Research

In the last decade, there has been a greatly increased appreciation for the vital role that cerebrospinal fluid (CSF) plays in maintaining brain health. This is especially inspired by recent breakthroughs in experimental measurement techniques which have enabled in vivo measurement of CSF flowing into the brain (see figure at right). A growing body of research demonstrates that CSF flow through the brain provides an important mechanism for metabolic waste removal and that disruption to this system is directly involved in the cognitive decline associated with many neurological disorders, including Alzheimer’s disease, stroke, traumatic brain injury, and more. 

This clearance pathway in the brain, dubbed the "glymphatic system" in 2012, includes CSF flow through perivascular spaces (PVSs)—annular channels around blood vessels—in the brain. Interestingly, this flow is largely inhibited during wakefulness but becomes most active during sleep, perhaps providing a reason for the necessity and restorative effect of sleep. There are currently a tremendous number of open questions that engineers are uniquely well-suited to answer, many of which the Tithof lab and collaborators are actively pursuing:

• What drives the flow under physiological conditions? Direct experimental observation suggests the flow is driven by arterial pulsations, but multiple prior, highly idealized simulations have cast doubt on this hypothesis. Relevant publications: Mestre, Tithof, et al 2018
• What is the precise pathway CSF flow follows? Technical limitations currently prevent high-resolution, in vivo measurements throughout the entire brain. Numerical modeling provides a promising approach for predicting brain-wide transport, bridging observations in different experiments, and developing experimentally-testable hypotheses. Relevant publications: Tithof et al 2019, Troyetsky et al 2021, Tithof et al 2022, Boster et al 2022
• Is transport of different solutes dominated by advection or diffusion at different levels of the glymphatic pathway? Understanding modalities of transport is important for identifying optimal approaches to manipulating solute transport in the brain. Such insights will help prevent and treat neurodegenerative diseases (e.g., Alzheimer's) by identifying novel strategies for enhancing clearance of amyloid-β and tau. Relevant publications:  Troyetsky et al 2021, Tithof et al 2022, Boster et al 2022, Mukherjee & Tithof 2022, Watkins et al 2024, Quirk et al 2024, Yousofvand & Tithof 2024 (under review)
• How does this system go awry during acute neurological conditions (e.g., stroke, traumatic brain injury)? Our recent studies implicate glymphatic dysfunction as an important early contributor to brain edema. In particular, many such conditions initiate waves of spreading depolarization (irregular heightened then inhibited neuronal activity) which have recently been demonstrated to disrupt the glymphatic system. Relevant publications: Mestre et al 2020, Du et al 2021, Mukherjee et al 2023, Hussain et al 2023
• What propels CSF drainage from the skull, and how might this drainage become impaired due to aging, injury, or neurological disorders? Recent studies demonstrate that CSF drains from the skull through multiple parallel outflow pathways; this redundancy likely helps ensure adequate CSF drainage. We employ a combination of in vivo experiments in mice and numerical modeling based on experimental parameterization and validation to predict transport mechanisms that may become disrupted due to injury, aging, or various neurological disorders, with the goal of identifying therapeutic strategies that can restore adequate outflow. Relevant publications: Hussain et al 2023, Kim & Tithof 2024
• Can this pathway be utilized as a novel route for drug delivery? The brain is unique from the rest of the body in that it strictly regulates what is able to pass back and forth between the blood and brain tissue (via the blood brain barrier). It may be possible to deliver drugs (e.g., cancer treatments) to the brain more effectively via CSF flow, but it is essential to understand details of brain solute transport. Relevant publications: Plog et al 2018, Quirk et al 2024, Yousofvand & Tithof 2024 (under review)

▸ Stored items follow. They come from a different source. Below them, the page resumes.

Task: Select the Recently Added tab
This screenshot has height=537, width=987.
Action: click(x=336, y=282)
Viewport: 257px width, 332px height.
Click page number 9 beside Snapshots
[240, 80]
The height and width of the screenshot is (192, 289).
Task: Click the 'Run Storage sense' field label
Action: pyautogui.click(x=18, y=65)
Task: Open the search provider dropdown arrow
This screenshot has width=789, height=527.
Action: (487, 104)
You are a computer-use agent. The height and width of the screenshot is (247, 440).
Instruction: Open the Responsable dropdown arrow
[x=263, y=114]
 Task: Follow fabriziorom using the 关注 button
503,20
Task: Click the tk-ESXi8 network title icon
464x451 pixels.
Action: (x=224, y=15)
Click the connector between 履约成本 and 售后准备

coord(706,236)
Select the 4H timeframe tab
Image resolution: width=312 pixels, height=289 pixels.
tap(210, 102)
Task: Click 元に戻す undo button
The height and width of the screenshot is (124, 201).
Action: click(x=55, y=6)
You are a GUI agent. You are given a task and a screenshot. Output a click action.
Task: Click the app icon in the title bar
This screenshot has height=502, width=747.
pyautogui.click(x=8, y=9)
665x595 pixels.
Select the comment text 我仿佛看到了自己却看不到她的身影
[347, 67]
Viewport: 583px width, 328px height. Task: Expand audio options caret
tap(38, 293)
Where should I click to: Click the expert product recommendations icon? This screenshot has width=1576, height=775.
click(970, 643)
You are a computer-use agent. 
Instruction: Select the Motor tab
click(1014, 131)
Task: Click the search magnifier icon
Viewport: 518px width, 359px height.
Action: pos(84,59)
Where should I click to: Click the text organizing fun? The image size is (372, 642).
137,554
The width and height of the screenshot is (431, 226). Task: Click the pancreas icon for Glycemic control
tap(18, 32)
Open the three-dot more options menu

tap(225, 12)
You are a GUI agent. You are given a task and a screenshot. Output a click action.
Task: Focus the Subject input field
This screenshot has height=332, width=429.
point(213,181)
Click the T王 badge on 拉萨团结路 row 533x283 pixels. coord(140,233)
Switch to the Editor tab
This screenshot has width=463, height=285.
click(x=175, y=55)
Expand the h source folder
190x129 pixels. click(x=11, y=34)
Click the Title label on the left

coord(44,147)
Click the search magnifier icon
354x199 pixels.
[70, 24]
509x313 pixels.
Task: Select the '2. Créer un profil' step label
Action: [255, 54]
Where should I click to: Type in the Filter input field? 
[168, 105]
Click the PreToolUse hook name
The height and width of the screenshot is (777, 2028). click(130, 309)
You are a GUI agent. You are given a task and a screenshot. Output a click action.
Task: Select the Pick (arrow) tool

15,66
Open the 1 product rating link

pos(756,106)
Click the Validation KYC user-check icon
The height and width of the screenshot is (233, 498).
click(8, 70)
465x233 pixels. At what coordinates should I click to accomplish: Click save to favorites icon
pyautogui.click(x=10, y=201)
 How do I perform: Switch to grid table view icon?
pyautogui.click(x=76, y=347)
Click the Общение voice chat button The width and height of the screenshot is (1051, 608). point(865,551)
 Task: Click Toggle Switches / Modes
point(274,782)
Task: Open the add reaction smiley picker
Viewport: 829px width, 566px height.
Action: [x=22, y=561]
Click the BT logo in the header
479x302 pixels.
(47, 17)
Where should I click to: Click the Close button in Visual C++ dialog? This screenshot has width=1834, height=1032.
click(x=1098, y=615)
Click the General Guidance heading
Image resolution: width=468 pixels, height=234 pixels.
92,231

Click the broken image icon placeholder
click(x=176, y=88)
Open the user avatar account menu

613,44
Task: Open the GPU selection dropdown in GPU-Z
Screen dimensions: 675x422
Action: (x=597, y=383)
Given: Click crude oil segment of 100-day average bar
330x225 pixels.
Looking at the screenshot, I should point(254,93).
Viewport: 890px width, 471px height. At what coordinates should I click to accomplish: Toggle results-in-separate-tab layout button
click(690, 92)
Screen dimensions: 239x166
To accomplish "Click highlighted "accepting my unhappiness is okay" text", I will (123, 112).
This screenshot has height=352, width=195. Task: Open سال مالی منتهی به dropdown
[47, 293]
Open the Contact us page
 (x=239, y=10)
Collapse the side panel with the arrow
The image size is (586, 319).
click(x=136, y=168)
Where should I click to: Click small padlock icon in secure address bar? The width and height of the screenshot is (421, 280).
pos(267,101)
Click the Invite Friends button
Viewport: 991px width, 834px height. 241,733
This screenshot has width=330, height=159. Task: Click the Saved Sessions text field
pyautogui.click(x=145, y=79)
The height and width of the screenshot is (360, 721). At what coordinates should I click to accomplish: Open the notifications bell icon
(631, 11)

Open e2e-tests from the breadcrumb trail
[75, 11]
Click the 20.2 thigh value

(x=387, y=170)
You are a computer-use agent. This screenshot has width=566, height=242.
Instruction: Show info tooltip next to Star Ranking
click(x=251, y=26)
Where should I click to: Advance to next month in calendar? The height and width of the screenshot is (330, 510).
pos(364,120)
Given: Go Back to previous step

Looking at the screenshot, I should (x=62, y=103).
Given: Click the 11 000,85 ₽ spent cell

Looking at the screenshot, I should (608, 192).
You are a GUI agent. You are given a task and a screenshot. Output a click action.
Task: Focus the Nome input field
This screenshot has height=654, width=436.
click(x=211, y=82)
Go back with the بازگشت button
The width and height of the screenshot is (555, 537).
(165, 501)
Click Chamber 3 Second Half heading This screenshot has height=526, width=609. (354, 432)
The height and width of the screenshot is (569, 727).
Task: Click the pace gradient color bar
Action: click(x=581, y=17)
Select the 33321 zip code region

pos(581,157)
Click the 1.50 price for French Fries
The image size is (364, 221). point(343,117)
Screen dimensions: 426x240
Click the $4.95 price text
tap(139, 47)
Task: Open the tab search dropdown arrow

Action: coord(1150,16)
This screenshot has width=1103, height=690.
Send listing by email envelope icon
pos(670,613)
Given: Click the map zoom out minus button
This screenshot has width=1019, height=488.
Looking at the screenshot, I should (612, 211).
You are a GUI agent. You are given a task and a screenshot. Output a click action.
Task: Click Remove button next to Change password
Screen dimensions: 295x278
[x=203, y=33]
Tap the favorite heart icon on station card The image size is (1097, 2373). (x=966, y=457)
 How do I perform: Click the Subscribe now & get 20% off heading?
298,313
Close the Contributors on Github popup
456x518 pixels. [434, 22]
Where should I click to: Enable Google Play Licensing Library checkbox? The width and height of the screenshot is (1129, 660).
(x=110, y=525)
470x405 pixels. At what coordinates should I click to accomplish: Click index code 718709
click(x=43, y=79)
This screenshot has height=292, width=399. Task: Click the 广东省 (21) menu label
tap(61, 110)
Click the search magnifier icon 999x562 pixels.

The Tithof lab is interested in:

• In vivo experiments. We perform direct measurements of CSF flow at the surface of the brain by injecting fluorescent tracers and imaging: (i) at high spatial and temporal resolution using two-photon microscopy, or (ii) at brain-wide length scales use transcranial macroscopic imaging. We collaborate with Professor Kodandaramaiah's research group to leverage cutting-edge technologies enabling novel approaches for probing the glymphatic system.
• Numerical simulations and modeling. We develop in-house codes to model transport through perivascular spaces and meningeal/cervical lymphatic vessels, with the goal of understanding mechanisms of fluid transport and solute exchange. We are especially interested in understanding how arterial pulsations (due to the cadiac cycle, neurovascular coupling, and slow vasomotion) affect transport over large segments of the brain.